80 mcg sounds like nothing at all. With a TSH like that you need the maximum increase of 25 mcg - and probably a couple more increases at six weekly intervals after that.
goose....i would be interested to know how you feel about taking thyroid medication at night as the OP indicated he does. i have heard this can be good for absorption as there is less chance of calcium interfering with uptake. my endo suggested this as I am also on steroids requiring food with dose. my pharmacist, however, strongly discouraged this as it will 'confuse the body, interrupt circadian rhythm, and fail to properly replicate a healthy physiological thyroid response'. stefcon....did you notice any difference when switching to nighttime dose?
I think, like everything else to do with thyroid, it suits some people but not others. There should be no hard and fast rules laid down about what you should and shouldn't do. People should be free to find out what suits them best. I certainly wouldn't take advice from a pharmacist! Not on any subject.
I've tried both, and personally, don't find any difference in the way I feel. At the moment, I take mine in the morning, because it fits in better with my eating patterns and the other things I need to take. But, either way is ok by me.
Other people find they feel much better in the morning, when they take it at night. I think a hypo's body is already pretty confused, so a little more won't make much difference. However, I do believe that the bulk of T3 is produced during the night, when all the reparation and regeneration is taking place. So, I would be inclined to disagree with the pharmacist.
I tried taking Levo at night because some people rave about it. I only took 25mcg at the time. I didn't sleep a wink for a full week. By which time I was on my knees and went back to morning dosing. Others love it. Just goes to show how different we are.
oh boy!!! very glad you said this. travelling for work right now. you could have saved me from a very miserable business trip if I had the same experience.
I agree about the reparation. Our bodies are smart; they accomplish a lot when we're sleeping. I do talk with my pharmacist about meds sometimes but more to find out how some meds are affecting patients in real time. But I don't ask them for medical advice. In fact more and more I trust myself and my own research more than some of my doctors. I think it's my gut feeling I trust and my Bull#@$& detector.🐱
Yep. I try to. When I don't, things don't go well. It's a good life rule too. Don't try to control the Universe. Just let it work for you. Sometimes very hard for me to get out of my own way.🐱
In my not inconsiderable experience, the 25 mcg increases are justified 99% of the time. But no-one should be dosing by the TSH. The important number is the FT3, the TSH, once it's down under one, is more or less irrelevant. You should dose to keep it in-range. Yes, if the TSH is suppressed, it will shut-down the thyroid, but so what? The thyroid is not capable of supplying enough hormone to keep you well, anyway. And, the great thing about thyroids is that, if you run out of levo or whatever, it will just bounce back and carry on where it left off. An awful lot of hypos need an amount of thyroid hormone that will suppress their TSH, and reducing the dose to keep the TSH in-range, will just lead to keeping the patient sick. Of course a blood test is just a snap-shoot, but it's the best guide we have, and should only be used in conjunction with how you feel, anyway. It's not set in stone.

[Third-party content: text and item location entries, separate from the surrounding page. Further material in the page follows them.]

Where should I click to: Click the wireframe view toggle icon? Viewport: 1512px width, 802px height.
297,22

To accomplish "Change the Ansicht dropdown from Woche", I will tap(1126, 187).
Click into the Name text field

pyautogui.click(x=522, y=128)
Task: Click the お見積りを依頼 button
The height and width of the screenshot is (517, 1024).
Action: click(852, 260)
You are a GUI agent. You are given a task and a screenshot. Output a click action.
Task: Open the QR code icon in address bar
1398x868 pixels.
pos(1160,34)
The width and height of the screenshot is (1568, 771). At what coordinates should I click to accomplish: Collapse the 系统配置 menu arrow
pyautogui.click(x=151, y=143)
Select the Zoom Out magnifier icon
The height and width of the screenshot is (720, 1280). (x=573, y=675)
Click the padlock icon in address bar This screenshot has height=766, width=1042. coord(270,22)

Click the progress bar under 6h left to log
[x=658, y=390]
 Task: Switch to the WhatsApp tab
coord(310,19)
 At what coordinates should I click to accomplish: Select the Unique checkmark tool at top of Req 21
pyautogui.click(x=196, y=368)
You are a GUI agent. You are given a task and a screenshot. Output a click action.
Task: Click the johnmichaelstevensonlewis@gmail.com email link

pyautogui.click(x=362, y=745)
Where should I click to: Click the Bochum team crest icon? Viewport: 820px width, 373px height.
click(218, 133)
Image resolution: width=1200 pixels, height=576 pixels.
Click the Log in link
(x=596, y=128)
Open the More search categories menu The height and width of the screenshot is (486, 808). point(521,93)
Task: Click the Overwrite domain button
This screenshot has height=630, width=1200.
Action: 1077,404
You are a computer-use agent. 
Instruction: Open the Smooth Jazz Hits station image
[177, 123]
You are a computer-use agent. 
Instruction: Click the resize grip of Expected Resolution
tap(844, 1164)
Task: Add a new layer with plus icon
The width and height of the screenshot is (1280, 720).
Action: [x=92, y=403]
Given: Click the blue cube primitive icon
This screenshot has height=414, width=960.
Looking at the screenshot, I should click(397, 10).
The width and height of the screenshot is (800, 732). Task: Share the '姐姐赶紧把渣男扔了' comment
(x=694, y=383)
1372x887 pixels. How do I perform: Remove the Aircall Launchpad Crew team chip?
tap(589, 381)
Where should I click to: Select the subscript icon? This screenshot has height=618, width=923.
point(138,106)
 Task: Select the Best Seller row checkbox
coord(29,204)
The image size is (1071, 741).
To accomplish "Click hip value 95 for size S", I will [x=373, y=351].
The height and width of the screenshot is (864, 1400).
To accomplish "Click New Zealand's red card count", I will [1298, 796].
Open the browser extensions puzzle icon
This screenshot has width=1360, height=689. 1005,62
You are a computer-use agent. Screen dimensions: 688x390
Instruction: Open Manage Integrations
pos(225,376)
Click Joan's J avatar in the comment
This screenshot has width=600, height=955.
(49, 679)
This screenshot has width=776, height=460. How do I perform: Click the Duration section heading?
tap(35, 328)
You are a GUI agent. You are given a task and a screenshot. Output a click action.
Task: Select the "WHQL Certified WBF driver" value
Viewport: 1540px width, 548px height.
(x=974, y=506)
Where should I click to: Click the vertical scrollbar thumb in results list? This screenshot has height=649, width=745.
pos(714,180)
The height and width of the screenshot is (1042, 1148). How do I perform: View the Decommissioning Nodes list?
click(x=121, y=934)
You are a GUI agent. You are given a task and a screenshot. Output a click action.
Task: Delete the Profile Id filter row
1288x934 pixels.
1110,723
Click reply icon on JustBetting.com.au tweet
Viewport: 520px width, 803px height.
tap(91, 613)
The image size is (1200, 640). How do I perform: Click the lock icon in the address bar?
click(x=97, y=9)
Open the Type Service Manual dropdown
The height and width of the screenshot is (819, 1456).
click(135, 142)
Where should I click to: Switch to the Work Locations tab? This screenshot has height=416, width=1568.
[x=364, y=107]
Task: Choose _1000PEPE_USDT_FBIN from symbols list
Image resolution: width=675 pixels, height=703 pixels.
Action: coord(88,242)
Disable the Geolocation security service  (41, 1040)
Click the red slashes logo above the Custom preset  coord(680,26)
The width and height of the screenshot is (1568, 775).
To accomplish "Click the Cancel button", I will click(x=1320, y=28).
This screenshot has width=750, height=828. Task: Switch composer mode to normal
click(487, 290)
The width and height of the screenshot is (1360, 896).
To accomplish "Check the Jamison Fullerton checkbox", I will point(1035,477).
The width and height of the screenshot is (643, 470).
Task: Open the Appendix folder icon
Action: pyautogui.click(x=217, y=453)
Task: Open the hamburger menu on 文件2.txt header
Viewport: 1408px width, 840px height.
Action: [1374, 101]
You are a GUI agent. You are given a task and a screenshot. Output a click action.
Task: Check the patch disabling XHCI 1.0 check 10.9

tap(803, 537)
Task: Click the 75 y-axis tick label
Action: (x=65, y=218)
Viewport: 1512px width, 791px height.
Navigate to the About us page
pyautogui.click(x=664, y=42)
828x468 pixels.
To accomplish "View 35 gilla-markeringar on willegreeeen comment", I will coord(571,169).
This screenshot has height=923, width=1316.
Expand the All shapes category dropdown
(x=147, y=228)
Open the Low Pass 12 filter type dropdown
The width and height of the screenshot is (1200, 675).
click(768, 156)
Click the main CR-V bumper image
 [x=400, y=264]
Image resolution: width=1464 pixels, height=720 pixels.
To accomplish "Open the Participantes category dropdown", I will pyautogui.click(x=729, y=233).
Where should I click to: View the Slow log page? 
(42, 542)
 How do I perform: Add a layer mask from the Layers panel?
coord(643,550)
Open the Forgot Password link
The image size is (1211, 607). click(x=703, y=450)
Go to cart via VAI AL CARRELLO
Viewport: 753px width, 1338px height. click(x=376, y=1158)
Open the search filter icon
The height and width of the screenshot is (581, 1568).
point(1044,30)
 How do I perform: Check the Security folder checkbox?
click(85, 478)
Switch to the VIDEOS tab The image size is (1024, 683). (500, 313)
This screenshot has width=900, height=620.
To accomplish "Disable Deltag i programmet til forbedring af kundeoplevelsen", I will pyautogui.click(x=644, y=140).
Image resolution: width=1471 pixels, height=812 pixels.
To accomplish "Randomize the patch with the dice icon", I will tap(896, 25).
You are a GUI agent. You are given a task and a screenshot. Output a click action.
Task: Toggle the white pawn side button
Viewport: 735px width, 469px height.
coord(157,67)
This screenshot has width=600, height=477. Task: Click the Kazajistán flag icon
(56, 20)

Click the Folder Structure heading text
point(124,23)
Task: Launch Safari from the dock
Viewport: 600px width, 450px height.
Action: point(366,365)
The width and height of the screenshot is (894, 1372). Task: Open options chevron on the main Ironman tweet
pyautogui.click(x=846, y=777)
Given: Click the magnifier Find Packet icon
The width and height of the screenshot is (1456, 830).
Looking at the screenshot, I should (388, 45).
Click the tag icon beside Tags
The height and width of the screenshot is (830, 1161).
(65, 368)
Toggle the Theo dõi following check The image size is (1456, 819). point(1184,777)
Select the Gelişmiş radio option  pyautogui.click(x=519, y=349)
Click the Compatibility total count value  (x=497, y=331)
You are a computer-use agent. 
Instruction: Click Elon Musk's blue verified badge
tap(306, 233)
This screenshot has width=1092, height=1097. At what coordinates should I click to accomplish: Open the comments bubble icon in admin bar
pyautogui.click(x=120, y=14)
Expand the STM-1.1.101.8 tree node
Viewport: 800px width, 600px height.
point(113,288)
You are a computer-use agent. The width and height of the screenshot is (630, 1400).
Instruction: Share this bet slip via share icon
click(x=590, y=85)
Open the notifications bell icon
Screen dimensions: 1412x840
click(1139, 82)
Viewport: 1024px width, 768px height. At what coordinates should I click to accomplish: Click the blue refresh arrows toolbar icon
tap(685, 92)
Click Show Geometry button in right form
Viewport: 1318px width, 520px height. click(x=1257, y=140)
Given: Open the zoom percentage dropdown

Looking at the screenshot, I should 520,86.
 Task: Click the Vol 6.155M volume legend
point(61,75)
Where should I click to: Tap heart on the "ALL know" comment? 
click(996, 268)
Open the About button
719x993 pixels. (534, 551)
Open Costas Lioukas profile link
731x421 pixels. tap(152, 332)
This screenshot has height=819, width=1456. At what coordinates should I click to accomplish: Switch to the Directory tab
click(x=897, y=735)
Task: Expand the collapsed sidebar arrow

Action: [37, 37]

However, I'm afraid antibodies will not give you any idea how fast the disease is progressing. They will just tell her if she has Hashi's. Not all cases of hypo are caused by Hashi's, so not everybody has antibodies - not even all Hashi's people have antibodies. The number of them certainly doesn't tell you anything about the state of the Hashi's, either, because antibodies fluctuate. They are highest just after an immune system attack on the thyroid, when they come in to clear up the 'mess'. They then reduce again. So, you cannot deduce anything much about your hypothyroidism from testing them.
It's necessary for the majority of people on here. They cannot be well with an in-range TSH. And, as for the HPT axis, that is already compromised when you start to take thyroid hormone replacement. I know about conversion, but that is only one thing that needs to be taken into consideration. So, what are the other endocrine processes the TSH is related to?
Besides, I wasn't telling the OP to suppress her TSH, I was just saying that raising the levo to 80 mcg is hardly likely to bring her TSH down into range, so I don't really know why we're discussion a suppressed TSH. But, as we're on the subject, what, according to you, are the long-term 'dangers' of a suppressed TSH?
let me get a direct response to you. i do not want to further confuse this thread. i missed the post regarding RAI and apologize for my misunderstanding. let me clean this up and maybe start something new to discuss suppression.
The OP hasn't got a thyroid anymore after RAI, so it can't be "shut down". Needs a full replacement dose to remove symptoms. 25mcg is the usual increase, esp since most people are aiming for a TSH or between 0.2 and 1.